As to its practical implications, it appears that the Decision:
- May not have a disruptive impact on existing lending processes. The Decision appears to be in line with the interpretation suggested by Italian Banking Association (“ABI”) in 2003, in the aftermath of the publication of the first MEF Decree setting out the result of the Bank of Italy’s 2002 statistical survey on default interest. At the time, ABI suggested that – out of caution – default interest be considered relevant for statutory interest purposes and the “default threshold rate” be used to verify compliance with usury law. Accordingly, those lenders that have followed this conservative approach likely do not need to amend their internal processes and procedures – including “cap” mechanisms – as a result of the Decision;
- Strikes a balance between the borrower’s and the lender’s needs. On the one hand, it increases the borrower’s protection, by ensuring that it may not be charged usurious rates in the form of default interest. On the other hand, it does not overly penalize lenders, by holding that – in case default interest is found to be usurious – only the clause setting out default interest is null and void, and that default interest may still accrue (even if at a different rate), thus rejecting extreme theories according to which no interest could be applied in such cases.
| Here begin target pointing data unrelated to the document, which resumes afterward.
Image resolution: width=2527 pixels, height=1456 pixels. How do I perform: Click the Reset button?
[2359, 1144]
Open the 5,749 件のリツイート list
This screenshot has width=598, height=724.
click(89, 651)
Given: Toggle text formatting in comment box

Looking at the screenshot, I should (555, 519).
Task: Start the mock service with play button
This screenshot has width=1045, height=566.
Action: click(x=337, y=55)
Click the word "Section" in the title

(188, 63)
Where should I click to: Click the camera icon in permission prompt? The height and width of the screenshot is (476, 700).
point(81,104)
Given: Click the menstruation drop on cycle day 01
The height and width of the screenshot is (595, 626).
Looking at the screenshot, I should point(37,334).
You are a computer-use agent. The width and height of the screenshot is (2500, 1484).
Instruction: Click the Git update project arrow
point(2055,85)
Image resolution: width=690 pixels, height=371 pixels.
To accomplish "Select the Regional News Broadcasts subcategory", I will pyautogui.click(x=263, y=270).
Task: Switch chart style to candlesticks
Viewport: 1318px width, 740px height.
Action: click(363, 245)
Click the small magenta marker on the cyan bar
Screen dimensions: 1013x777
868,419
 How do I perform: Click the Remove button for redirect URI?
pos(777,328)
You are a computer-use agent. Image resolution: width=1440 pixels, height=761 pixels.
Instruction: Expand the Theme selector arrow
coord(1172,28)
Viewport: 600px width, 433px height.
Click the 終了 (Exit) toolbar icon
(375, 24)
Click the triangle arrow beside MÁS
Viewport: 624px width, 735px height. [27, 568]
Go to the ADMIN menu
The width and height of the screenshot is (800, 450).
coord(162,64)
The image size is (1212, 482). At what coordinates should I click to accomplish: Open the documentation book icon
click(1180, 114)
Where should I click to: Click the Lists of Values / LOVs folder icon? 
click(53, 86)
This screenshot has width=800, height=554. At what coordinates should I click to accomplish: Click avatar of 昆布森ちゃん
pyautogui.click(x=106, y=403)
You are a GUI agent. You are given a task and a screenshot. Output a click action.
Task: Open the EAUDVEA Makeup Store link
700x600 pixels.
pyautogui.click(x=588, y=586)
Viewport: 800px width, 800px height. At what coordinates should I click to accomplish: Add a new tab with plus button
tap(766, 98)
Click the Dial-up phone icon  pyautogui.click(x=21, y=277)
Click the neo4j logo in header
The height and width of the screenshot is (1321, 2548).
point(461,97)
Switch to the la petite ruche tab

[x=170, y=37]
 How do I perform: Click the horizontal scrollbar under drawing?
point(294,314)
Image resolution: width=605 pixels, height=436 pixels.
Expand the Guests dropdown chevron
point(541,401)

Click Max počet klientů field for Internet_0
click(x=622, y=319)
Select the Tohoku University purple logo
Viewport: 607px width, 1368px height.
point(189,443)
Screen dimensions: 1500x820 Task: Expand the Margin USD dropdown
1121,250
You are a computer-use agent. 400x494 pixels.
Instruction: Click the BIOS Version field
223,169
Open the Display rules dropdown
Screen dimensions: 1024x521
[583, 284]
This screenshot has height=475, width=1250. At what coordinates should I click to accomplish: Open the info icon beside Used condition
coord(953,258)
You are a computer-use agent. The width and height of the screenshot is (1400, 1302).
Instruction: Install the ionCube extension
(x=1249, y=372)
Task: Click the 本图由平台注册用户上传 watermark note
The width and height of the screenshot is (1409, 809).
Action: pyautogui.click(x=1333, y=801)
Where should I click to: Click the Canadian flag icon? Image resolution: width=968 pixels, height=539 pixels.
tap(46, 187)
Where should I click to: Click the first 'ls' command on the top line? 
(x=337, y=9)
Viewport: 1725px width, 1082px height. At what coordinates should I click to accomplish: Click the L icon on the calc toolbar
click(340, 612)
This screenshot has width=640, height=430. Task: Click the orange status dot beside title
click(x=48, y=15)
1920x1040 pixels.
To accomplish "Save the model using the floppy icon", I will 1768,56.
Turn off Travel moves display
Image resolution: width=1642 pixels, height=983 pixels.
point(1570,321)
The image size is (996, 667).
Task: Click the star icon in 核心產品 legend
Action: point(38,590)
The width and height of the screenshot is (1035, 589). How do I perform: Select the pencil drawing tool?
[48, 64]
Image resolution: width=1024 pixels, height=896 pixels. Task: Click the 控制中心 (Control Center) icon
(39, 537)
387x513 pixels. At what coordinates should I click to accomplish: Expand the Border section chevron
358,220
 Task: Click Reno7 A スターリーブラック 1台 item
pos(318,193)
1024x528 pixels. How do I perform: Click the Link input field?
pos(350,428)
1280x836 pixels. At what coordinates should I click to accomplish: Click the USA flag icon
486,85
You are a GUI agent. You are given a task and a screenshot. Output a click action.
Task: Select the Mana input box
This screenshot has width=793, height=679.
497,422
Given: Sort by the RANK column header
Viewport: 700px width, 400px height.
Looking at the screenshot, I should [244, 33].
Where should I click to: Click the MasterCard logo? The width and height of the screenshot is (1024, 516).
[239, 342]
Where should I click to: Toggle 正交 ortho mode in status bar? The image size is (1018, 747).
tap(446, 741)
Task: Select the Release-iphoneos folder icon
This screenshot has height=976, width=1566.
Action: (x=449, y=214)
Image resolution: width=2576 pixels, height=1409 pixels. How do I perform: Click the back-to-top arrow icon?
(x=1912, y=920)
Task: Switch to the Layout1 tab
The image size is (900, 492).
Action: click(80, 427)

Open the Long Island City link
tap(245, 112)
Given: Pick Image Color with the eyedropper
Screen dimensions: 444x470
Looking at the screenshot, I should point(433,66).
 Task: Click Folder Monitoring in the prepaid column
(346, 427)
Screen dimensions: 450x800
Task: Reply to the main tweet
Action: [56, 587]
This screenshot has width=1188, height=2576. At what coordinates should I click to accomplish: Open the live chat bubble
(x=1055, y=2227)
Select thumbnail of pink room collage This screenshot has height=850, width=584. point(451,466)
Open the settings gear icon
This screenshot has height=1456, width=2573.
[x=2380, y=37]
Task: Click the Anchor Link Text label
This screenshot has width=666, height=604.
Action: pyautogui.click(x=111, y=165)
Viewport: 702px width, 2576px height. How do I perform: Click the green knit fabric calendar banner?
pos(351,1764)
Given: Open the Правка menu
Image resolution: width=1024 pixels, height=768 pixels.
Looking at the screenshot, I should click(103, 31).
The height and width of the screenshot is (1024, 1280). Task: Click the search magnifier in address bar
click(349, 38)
- At the same time, the Decision leaves some matters unanswered. In particular, it remains to be seen whether the conclusions reached by the Supreme Court in the civil case will be confirmed in criminal cases. Even if, under Italian law, the notion of “usurious interest” is one and the same for purposes of both civil and criminal law, criminal courts are not bound by the Decision and may depart (as they often did in the past) from the principles stated by the civil panels of the Supreme Court.